▸ **DESCRIPTION OF THE TASK**
All of the entries below are to be repeated word for word.

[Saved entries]
_ _ _ _ _ _ _

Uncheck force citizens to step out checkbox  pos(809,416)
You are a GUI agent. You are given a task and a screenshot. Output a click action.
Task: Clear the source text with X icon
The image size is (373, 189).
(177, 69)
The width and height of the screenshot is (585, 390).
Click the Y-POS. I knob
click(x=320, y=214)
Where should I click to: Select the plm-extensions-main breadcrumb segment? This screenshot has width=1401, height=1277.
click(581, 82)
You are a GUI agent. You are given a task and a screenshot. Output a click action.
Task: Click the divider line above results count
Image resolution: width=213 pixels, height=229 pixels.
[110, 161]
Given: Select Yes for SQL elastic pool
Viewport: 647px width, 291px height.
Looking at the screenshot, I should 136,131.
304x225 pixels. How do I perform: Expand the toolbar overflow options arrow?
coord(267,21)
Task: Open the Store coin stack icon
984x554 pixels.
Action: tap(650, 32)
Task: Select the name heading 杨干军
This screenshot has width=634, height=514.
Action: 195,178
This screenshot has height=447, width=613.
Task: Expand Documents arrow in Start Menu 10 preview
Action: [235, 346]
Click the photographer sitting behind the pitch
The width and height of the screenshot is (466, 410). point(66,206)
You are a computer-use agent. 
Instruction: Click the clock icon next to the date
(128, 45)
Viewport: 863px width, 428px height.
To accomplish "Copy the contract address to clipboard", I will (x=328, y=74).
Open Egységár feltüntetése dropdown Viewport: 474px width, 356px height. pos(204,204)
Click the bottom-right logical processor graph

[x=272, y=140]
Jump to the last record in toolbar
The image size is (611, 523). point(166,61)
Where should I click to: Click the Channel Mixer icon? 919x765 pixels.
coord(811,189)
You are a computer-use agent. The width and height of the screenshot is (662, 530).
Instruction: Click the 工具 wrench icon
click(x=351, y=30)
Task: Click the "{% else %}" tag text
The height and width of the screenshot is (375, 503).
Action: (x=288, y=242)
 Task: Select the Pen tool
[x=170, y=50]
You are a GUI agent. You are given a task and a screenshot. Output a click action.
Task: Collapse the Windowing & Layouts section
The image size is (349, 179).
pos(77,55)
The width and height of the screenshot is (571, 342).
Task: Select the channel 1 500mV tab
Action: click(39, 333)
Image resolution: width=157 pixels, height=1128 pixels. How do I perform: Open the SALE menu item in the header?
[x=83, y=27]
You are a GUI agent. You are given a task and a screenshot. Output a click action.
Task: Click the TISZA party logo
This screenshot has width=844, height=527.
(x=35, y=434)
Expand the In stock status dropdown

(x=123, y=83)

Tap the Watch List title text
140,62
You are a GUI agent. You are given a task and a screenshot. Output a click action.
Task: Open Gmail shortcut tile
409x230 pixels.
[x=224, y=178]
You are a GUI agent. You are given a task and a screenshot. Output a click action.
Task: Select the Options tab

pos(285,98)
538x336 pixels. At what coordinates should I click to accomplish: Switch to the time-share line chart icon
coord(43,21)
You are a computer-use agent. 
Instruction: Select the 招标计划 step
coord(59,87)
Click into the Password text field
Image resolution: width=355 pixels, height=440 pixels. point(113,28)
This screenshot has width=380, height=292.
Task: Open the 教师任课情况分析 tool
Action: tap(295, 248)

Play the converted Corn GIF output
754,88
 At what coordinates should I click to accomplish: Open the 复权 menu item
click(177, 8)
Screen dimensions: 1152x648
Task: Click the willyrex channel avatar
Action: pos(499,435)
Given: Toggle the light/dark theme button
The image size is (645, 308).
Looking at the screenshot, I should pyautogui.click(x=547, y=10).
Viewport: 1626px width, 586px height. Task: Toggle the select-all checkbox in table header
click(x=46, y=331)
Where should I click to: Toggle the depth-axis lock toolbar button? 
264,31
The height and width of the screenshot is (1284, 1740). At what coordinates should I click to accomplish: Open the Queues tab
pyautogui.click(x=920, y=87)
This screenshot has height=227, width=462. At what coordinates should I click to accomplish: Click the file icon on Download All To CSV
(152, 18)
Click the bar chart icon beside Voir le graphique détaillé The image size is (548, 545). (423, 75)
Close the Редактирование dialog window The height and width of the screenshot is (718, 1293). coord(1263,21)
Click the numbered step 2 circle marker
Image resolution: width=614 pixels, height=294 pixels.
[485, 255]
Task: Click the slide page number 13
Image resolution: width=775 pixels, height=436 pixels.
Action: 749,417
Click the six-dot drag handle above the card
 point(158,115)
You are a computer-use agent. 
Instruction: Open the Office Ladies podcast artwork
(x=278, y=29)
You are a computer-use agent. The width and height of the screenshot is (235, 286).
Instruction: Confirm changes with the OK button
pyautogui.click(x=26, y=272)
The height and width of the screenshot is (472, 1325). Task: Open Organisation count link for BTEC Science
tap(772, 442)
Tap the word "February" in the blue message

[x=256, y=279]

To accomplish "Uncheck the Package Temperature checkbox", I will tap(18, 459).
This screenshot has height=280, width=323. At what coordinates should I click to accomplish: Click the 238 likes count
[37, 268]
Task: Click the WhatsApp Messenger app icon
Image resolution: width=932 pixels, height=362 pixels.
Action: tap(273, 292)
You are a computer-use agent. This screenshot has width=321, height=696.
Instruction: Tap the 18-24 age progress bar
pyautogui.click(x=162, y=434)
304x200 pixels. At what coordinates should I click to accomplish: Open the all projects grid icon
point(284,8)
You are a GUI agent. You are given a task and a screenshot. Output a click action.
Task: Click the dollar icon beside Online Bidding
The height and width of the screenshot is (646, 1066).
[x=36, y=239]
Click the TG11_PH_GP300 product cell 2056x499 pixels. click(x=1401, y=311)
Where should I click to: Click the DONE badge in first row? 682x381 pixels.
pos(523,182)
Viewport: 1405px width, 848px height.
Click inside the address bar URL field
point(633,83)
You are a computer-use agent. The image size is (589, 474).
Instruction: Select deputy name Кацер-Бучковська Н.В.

_ _ _ _ _ _ _

▸ **RESULT OF THE EXERCISE**
Uncheck force citizens to step out checkbox  pos(809,416)
You are a GUI agent. You are given a task and a screenshot. Output a click action.
Task: Clear the source text with X icon
The image size is (373, 189).
(177, 69)
The width and height of the screenshot is (585, 390).
Click the Y-POS. I knob
click(x=320, y=214)
Where should I click to: Select the plm-extensions-main breadcrumb segment? This screenshot has width=1401, height=1277.
click(581, 82)
You are a GUI agent. You are given a task and a screenshot. Output a click action.
Task: Click the divider line above results count
Image resolution: width=213 pixels, height=229 pixels.
[110, 161]
Given: Select Yes for SQL elastic pool
Viewport: 647px width, 291px height.
Looking at the screenshot, I should 136,131.
304x225 pixels. How do I perform: Expand the toolbar overflow options arrow?
coord(267,21)
Task: Open the Store coin stack icon
984x554 pixels.
Action: tap(650, 32)
Task: Select the name heading 杨干军
This screenshot has width=634, height=514.
Action: 195,178
This screenshot has height=447, width=613.
Task: Expand Documents arrow in Start Menu 10 preview
Action: [235, 346]
Click the photographer sitting behind the pitch
The width and height of the screenshot is (466, 410). point(66,206)
You are a computer-use agent. 
Instruction: Click the clock icon next to the date
(128, 45)
Viewport: 863px width, 428px height.
To accomplish "Copy the contract address to clipboard", I will (x=328, y=74).
Open Egységár feltüntetése dropdown Viewport: 474px width, 356px height. pos(204,204)
Click the bottom-right logical processor graph

[x=272, y=140]
Jump to the last record in toolbar
The image size is (611, 523). point(166,61)
Where should I click to: Click the Channel Mixer icon? 919x765 pixels.
coord(811,189)
You are a computer-use agent. The width and height of the screenshot is (662, 530).
Instruction: Click the 工具 wrench icon
click(x=351, y=30)
Task: Click the "{% else %}" tag text
The height and width of the screenshot is (375, 503).
Action: (x=288, y=242)
 Task: Select the Pen tool
[x=170, y=50]
You are a GUI agent. You are given a task and a screenshot. Output a click action.
Task: Collapse the Windowing & Layouts section
The image size is (349, 179).
pos(77,55)
The width and height of the screenshot is (571, 342).
Task: Select the channel 1 500mV tab
Action: click(39, 333)
Image resolution: width=157 pixels, height=1128 pixels. How do I perform: Open the SALE menu item in the header?
[x=83, y=27]
You are a GUI agent. You are given a task and a screenshot. Output a click action.
Task: Click the TISZA party logo
This screenshot has width=844, height=527.
(x=35, y=434)
Expand the In stock status dropdown

(x=123, y=83)

Tap the Watch List title text
140,62
You are a GUI agent. You are given a task and a screenshot. Output a click action.
Task: Open Gmail shortcut tile
409x230 pixels.
[x=224, y=178]
You are a GUI agent. You are given a task and a screenshot. Output a click action.
Task: Select the Options tab

pos(285,98)
538x336 pixels. At what coordinates should I click to accomplish: Switch to the time-share line chart icon
coord(43,21)
You are a computer-use agent. 
Instruction: Select the 招标计划 step
coord(59,87)
Click into the Password text field
Image resolution: width=355 pixels, height=440 pixels. point(113,28)
This screenshot has width=380, height=292.
Task: Open the 教师任课情况分析 tool
Action: tap(295, 248)

Play the converted Corn GIF output
754,88
 At what coordinates should I click to accomplish: Open the 复权 menu item
click(177, 8)
Screen dimensions: 1152x648
Task: Click the willyrex channel avatar
Action: pos(499,435)
Given: Toggle the light/dark theme button
The image size is (645, 308).
Looking at the screenshot, I should pyautogui.click(x=547, y=10).
Viewport: 1626px width, 586px height. Task: Toggle the select-all checkbox in table header
click(x=46, y=331)
Where should I click to: Toggle the depth-axis lock toolbar button? 
264,31
The height and width of the screenshot is (1284, 1740). At what coordinates should I click to accomplish: Open the Queues tab
pyautogui.click(x=920, y=87)
This screenshot has height=227, width=462. At what coordinates should I click to accomplish: Click the file icon on Download All To CSV
(152, 18)
Click the bar chart icon beside Voir le graphique détaillé The image size is (548, 545). (423, 75)
Close the Редактирование dialog window The height and width of the screenshot is (718, 1293). coord(1263,21)
Click the numbered step 2 circle marker
Image resolution: width=614 pixels, height=294 pixels.
[485, 255]
Task: Click the slide page number 13
Image resolution: width=775 pixels, height=436 pixels.
Action: 749,417
Click the six-dot drag handle above the card
 point(158,115)
You are a computer-use agent. 
Instruction: Open the Office Ladies podcast artwork
(x=278, y=29)
You are a computer-use agent. The width and height of the screenshot is (235, 286).
Instruction: Confirm changes with the OK button
pyautogui.click(x=26, y=272)
The height and width of the screenshot is (472, 1325). Task: Open Organisation count link for BTEC Science
tap(772, 442)
Tap the word "February" in the blue message

[x=256, y=279]

To accomplish "Uncheck the Package Temperature checkbox", I will tap(18, 459).
This screenshot has height=280, width=323. At what coordinates should I click to accomplish: Click the 238 likes count
[37, 268]
Task: Click the WhatsApp Messenger app icon
Image resolution: width=932 pixels, height=362 pixels.
Action: tap(273, 292)
You are a computer-use agent. This screenshot has width=321, height=696.
Instruction: Tap the 18-24 age progress bar
pyautogui.click(x=162, y=434)
304x200 pixels. At what coordinates should I click to accomplish: Open the all projects grid icon
point(284,8)
You are a GUI agent. You are given a task and a screenshot. Output a click action.
Task: Click the dollar icon beside Online Bidding
The height and width of the screenshot is (646, 1066).
[x=36, y=239]
Click the TG11_PH_GP300 product cell 2056x499 pixels. click(x=1401, y=311)
Where should I click to: Click the DONE badge in first row? 682x381 pixels.
pos(523,182)
Viewport: 1405px width, 848px height.
Click inside the address bar URL field
point(633,83)
You are a computer-use agent. The image size is (589, 474).
Instruction: Select deputy name Кацер-Бучковська Н.В.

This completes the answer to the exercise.